[[ SUPPLIED MATERIAL, beginning ]]

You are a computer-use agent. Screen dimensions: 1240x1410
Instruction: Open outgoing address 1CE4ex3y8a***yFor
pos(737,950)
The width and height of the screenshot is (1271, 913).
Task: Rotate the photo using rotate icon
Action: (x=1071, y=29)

[[ SUPPLIED MATERIAL, end ]]
[[ SUPPLIED MATERIAL, beginning ]]

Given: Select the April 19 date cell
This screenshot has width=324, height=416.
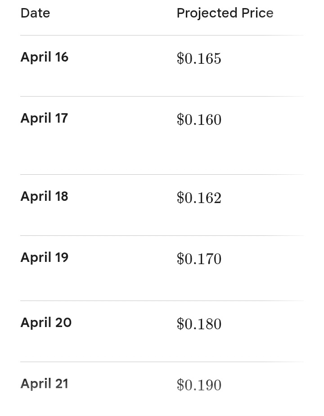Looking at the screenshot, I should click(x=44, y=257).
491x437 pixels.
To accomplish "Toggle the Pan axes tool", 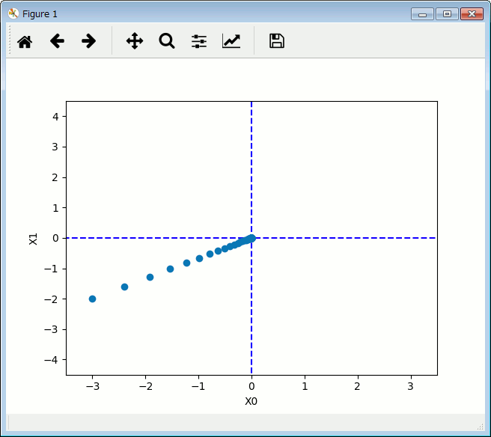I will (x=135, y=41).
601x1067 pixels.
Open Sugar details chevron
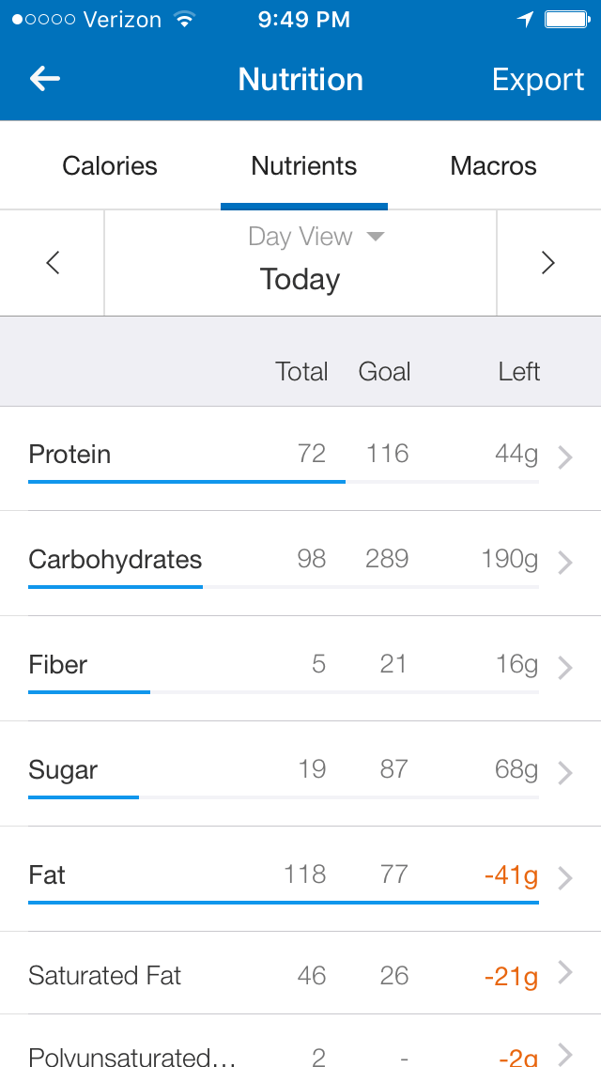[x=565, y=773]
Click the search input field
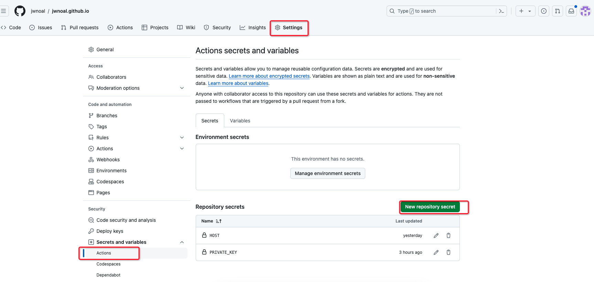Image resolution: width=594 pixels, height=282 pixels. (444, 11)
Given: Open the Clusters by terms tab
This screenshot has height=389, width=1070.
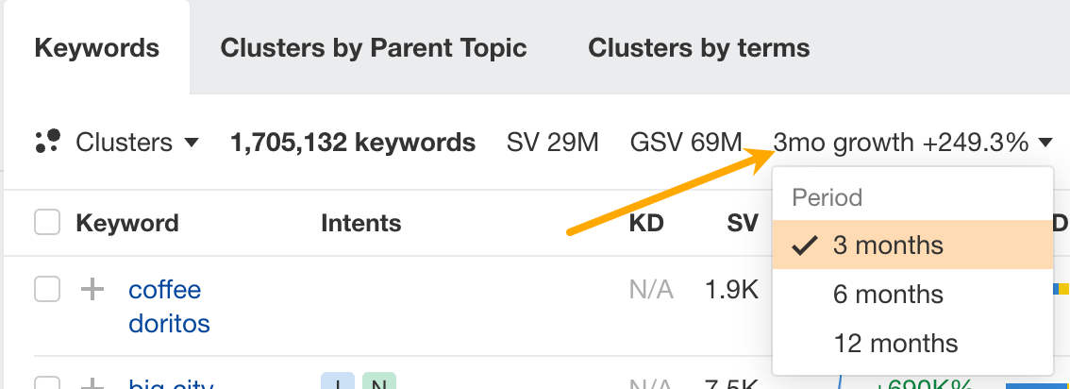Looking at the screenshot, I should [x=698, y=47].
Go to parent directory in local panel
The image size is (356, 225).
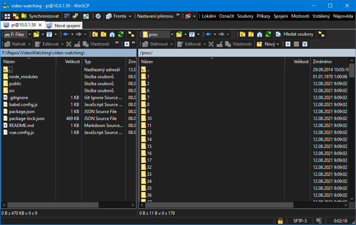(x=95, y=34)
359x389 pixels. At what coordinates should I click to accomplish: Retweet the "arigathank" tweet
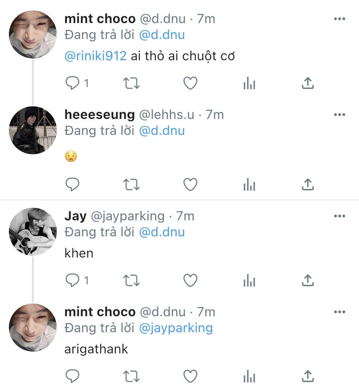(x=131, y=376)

[[ SUPPLIED MATERIAL, end ]]
[[ SUPPLIED MATERIAL, beginning ]]

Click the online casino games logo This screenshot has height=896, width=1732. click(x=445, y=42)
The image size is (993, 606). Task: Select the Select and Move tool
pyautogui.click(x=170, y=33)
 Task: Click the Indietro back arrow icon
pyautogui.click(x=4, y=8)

[[ SUPPLIED MATERIAL, end ]]

• **PROBLEM STATEMENT**
Search the data above for the string "Given" and return every line that has it.

• **WRITTEN RESPONSE**
Given: Select the April 19 date cell
Given: Open the Clusters by terms tab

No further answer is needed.